● TASK INSTRUCTIONS:
Nothing but the entries, copied exactly, should appear in the response.

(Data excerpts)
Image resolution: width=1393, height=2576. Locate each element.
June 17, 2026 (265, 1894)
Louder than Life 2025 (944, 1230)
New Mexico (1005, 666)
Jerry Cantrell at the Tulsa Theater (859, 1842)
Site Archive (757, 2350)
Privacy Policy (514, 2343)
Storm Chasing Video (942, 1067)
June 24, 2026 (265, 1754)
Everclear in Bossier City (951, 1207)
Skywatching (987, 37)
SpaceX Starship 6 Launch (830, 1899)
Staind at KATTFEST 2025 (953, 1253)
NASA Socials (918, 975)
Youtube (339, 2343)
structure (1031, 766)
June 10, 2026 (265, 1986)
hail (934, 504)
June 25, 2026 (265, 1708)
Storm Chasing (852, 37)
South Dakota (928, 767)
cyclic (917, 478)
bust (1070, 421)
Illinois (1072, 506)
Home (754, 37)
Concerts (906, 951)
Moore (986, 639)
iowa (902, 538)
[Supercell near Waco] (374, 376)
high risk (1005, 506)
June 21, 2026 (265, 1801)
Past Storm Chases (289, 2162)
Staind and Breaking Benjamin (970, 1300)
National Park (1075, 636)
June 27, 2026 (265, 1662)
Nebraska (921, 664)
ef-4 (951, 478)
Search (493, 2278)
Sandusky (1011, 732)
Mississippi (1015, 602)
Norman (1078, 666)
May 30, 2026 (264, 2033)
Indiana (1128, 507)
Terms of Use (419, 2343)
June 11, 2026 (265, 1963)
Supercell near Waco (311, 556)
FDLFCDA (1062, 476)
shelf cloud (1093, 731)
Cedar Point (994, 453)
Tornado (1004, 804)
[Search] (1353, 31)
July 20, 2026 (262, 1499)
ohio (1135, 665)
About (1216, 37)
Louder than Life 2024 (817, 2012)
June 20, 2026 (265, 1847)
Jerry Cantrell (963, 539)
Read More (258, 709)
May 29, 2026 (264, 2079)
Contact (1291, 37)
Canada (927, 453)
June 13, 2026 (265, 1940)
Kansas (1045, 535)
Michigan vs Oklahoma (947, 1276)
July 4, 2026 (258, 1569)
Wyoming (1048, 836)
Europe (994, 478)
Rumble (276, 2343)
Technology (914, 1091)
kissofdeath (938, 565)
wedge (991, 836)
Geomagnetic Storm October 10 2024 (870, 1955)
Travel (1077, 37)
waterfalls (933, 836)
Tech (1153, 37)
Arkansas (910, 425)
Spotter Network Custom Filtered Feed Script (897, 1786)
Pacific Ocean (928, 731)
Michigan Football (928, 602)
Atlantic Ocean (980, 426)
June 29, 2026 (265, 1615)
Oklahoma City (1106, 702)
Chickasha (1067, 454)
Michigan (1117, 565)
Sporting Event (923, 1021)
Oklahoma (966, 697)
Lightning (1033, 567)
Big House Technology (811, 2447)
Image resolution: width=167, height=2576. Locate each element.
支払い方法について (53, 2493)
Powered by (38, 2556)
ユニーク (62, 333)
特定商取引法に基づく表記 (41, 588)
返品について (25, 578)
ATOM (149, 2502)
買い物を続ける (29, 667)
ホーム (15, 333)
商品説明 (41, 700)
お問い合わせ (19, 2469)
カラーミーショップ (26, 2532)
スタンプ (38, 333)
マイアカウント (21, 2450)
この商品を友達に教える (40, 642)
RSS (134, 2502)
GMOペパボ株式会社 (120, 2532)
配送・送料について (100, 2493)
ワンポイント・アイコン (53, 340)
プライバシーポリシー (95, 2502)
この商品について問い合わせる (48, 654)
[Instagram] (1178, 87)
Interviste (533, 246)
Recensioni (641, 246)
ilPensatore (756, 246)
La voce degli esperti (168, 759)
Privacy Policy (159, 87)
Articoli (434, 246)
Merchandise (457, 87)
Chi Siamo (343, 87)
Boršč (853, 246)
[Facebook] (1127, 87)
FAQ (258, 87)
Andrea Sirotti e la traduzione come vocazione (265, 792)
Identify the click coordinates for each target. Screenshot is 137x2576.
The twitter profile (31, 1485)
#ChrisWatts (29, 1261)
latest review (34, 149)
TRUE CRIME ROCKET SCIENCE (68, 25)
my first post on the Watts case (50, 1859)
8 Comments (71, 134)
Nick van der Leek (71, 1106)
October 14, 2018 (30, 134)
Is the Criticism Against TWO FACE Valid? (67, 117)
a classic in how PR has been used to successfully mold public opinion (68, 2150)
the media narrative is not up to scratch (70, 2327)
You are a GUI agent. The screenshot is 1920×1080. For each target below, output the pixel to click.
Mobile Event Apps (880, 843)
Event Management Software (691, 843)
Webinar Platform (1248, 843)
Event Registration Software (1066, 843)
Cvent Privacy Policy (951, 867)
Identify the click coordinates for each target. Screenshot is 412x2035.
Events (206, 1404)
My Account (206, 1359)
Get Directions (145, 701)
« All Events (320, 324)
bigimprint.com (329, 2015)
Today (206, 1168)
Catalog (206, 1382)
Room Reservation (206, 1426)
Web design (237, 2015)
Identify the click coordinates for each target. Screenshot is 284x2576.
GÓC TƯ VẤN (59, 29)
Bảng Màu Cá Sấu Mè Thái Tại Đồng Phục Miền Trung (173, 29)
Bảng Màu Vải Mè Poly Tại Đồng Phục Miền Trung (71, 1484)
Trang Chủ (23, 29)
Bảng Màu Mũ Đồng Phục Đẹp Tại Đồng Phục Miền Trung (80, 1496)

● RESULT OF THIS EXERCISE:
Image resolution: width=1393, height=2576. Locate each element.
June 17, 2026 (265, 1894)
Louder than Life 2025 (944, 1230)
New Mexico (1005, 666)
Jerry Cantrell at the Tulsa Theater (859, 1842)
Site Archive (757, 2350)
Privacy Policy (514, 2343)
Storm Chasing Video (942, 1067)
June 24, 2026 (265, 1754)
Everclear in Bossier City (951, 1207)
Skywatching (987, 37)
SpaceX Starship 6 Launch (830, 1899)
Staind at KATTFEST 2025 (953, 1253)
NASA Socials (918, 975)
Youtube (339, 2343)
structure (1031, 766)
June 10, 2026 (265, 1986)
hail (934, 504)
June 25, 2026 (265, 1708)
Storm Chasing (852, 37)
South Dakota (928, 767)
cyclic (917, 478)
bust (1070, 421)
Illinois (1072, 506)
Home (754, 37)
Concerts (906, 951)
Moore (986, 639)
iowa (902, 538)
[Supercell near Waco] (374, 376)
high risk (1005, 506)
June 21, 2026 (265, 1801)
Past Storm Chases (289, 2162)
Staind and Breaking Benjamin (970, 1300)
National Park (1075, 636)
June 27, 2026 (265, 1662)
Nebraska (921, 664)
ef-4 (951, 478)
Search (493, 2278)
Sandusky (1011, 732)
Mississippi (1015, 602)
Norman (1078, 666)
May 30, 2026 (264, 2033)
Indiana (1128, 507)
Terms of Use (419, 2343)
June 11, 2026 (265, 1963)
Supercell near Waco (311, 556)
FDLFCDA (1062, 476)
shelf cloud (1093, 731)
Cedar Point (994, 453)
Tornado (1004, 804)
[Search] (1353, 31)
July 20, 2026 (262, 1499)
ohio (1135, 665)
About (1216, 37)
Louder than Life 2024 (817, 2012)
June 20, 2026 (265, 1847)
Jerry Cantrell (963, 539)
Read More (258, 709)
May 29, 2026 (264, 2079)
Contact (1291, 37)
Canada (927, 453)
June 13, 2026 (265, 1940)
Kansas (1045, 535)
Michigan vs Oklahoma (947, 1276)
July 4, 2026 (258, 1569)
Wyoming (1048, 836)
Europe (994, 478)
Rumble (276, 2343)
Technology (914, 1091)
kissofdeath (938, 565)
wedge (991, 836)
Geomagnetic Storm October 10 2024 (870, 1955)
Travel (1077, 37)
waterfalls (933, 836)
Tech (1153, 37)
Arkansas (910, 425)
Spotter Network Custom Filtered Feed Script (897, 1786)
Pacific Ocean (928, 731)
Michigan Football (928, 602)
Atlantic Ocean (980, 426)
June 29, 2026 (265, 1615)
Oklahoma City (1106, 702)
Chickasha (1067, 454)
Michigan (1117, 565)
Sporting Event (923, 1021)
Oklahoma (966, 697)
Lightning (1033, 567)
Big House Technology (811, 2447)
Image resolution: width=167, height=2576. Locate each element.
支払い方法について (53, 2493)
Powered by (38, 2556)
ユニーク (62, 333)
特定商取引法に基づく表記 (41, 588)
返品について (25, 578)
ATOM (149, 2502)
買い物を続ける (29, 667)
ホーム (15, 333)
商品説明 (41, 700)
お問い合わせ (19, 2469)
カラーミーショップ (26, 2532)
スタンプ (38, 333)
マイアカウント (21, 2450)
この商品を友達に教える (40, 642)
RSS (134, 2502)
GMOペパボ株式会社 (120, 2532)
配送・送料について (100, 2493)
ワンポイント・アイコン (53, 340)
プライバシーポリシー (95, 2502)
この商品について問い合わせる (48, 654)
[Instagram] (1178, 87)
Interviste (533, 246)
Recensioni (641, 246)
ilPensatore (756, 246)
La voce degli esperti (168, 759)
Privacy Policy (159, 87)
Articoli (434, 246)
Merchandise (457, 87)
Chi Siamo (343, 87)
Boršč (853, 246)
[Facebook] (1127, 87)
FAQ (258, 87)
Andrea Sirotti e la traduzione come vocazione (265, 792)
Identify the click coordinates for each target. Screenshot is 137x2576.
The twitter profile (31, 1485)
#ChrisWatts (29, 1261)
latest review (34, 149)
TRUE CRIME ROCKET SCIENCE (68, 25)
my first post on the Watts case (50, 1859)
8 Comments (71, 134)
Nick van der Leek (71, 1106)
October 14, 2018 (30, 134)
Is the Criticism Against TWO FACE Valid? (67, 117)
a classic in how PR has been used to successfully mold public opinion (68, 2150)
the media narrative is not up to scratch (70, 2327)
You are a GUI agent. The screenshot is 1920×1080. For each target below, output the pixel to click.
Mobile Event Apps (880, 843)
Event Management Software (691, 843)
Webinar Platform (1248, 843)
Event Registration Software (1066, 843)
Cvent Privacy Policy (951, 867)
Identify the click coordinates for each target. Screenshot is 412x2035.
Events (206, 1404)
My Account (206, 1359)
Get Directions (145, 701)
« All Events (320, 324)
bigimprint.com (329, 2015)
Today (206, 1168)
Catalog (206, 1382)
Room Reservation (206, 1426)
Web design (237, 2015)
Identify the click coordinates for each target. Screenshot is 284x2576.
GÓC TƯ VẤN (59, 29)
Bảng Màu Cá Sấu Mè Thái Tại Đồng Phục Miền Trung (173, 29)
Bảng Màu Vải Mè Poly Tại Đồng Phục Miền Trung (71, 1484)
Trang Chủ (23, 29)
Bảng Màu Mũ Đồng Phục Đẹp Tại Đồng Phục Miền Trung (80, 1496)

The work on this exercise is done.